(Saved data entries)

* * * *

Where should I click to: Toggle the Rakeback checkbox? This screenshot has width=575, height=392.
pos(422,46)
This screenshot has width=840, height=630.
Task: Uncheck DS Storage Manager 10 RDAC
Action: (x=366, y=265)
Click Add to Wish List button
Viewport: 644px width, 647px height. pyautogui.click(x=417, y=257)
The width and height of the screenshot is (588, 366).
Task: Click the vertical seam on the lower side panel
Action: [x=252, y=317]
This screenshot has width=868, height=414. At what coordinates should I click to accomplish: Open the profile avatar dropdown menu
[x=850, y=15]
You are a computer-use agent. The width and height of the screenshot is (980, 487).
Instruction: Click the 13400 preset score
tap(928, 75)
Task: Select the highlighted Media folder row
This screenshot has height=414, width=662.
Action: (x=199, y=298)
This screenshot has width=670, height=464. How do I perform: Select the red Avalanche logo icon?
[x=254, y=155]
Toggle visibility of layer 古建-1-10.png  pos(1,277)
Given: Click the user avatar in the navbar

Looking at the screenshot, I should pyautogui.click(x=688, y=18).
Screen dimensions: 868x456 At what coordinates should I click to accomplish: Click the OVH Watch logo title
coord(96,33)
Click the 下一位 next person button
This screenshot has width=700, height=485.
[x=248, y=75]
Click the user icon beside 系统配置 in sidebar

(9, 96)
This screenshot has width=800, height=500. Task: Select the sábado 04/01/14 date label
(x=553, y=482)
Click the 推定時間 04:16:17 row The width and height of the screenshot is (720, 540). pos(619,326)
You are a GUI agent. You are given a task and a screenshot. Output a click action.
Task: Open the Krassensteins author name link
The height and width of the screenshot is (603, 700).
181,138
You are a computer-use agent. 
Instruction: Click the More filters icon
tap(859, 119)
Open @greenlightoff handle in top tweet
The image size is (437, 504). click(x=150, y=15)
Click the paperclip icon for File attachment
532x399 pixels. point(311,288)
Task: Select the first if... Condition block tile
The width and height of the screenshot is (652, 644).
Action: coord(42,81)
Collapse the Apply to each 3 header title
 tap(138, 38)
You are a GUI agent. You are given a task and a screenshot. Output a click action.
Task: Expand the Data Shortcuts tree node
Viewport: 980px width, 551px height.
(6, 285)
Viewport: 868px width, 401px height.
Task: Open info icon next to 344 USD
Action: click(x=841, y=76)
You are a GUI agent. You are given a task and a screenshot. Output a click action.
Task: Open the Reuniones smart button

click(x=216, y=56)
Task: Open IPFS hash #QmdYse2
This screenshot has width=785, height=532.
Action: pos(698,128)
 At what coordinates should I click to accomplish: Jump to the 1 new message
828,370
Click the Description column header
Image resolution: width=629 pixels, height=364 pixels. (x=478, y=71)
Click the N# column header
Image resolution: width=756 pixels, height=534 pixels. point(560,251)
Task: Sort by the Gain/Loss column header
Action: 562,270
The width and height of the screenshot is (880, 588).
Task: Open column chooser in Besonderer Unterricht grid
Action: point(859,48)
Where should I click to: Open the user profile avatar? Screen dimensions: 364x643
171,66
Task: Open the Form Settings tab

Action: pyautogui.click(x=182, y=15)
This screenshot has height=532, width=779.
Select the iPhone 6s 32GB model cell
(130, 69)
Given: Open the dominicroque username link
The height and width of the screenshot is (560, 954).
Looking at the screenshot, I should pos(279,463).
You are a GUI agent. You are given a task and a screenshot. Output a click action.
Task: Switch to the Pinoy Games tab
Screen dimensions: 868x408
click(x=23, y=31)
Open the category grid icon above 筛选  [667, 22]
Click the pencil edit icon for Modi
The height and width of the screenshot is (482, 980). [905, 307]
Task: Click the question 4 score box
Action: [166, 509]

* * * *

§ Task requirements
What needs duplicating is the run of lines from the one containing "Open the category" through the last line of the entries above, exact and complete.

§ Written reply
Open the category grid icon above 筛选  [667, 22]
Click the pencil edit icon for Modi
The height and width of the screenshot is (482, 980). [905, 307]
Task: Click the question 4 score box
Action: [166, 509]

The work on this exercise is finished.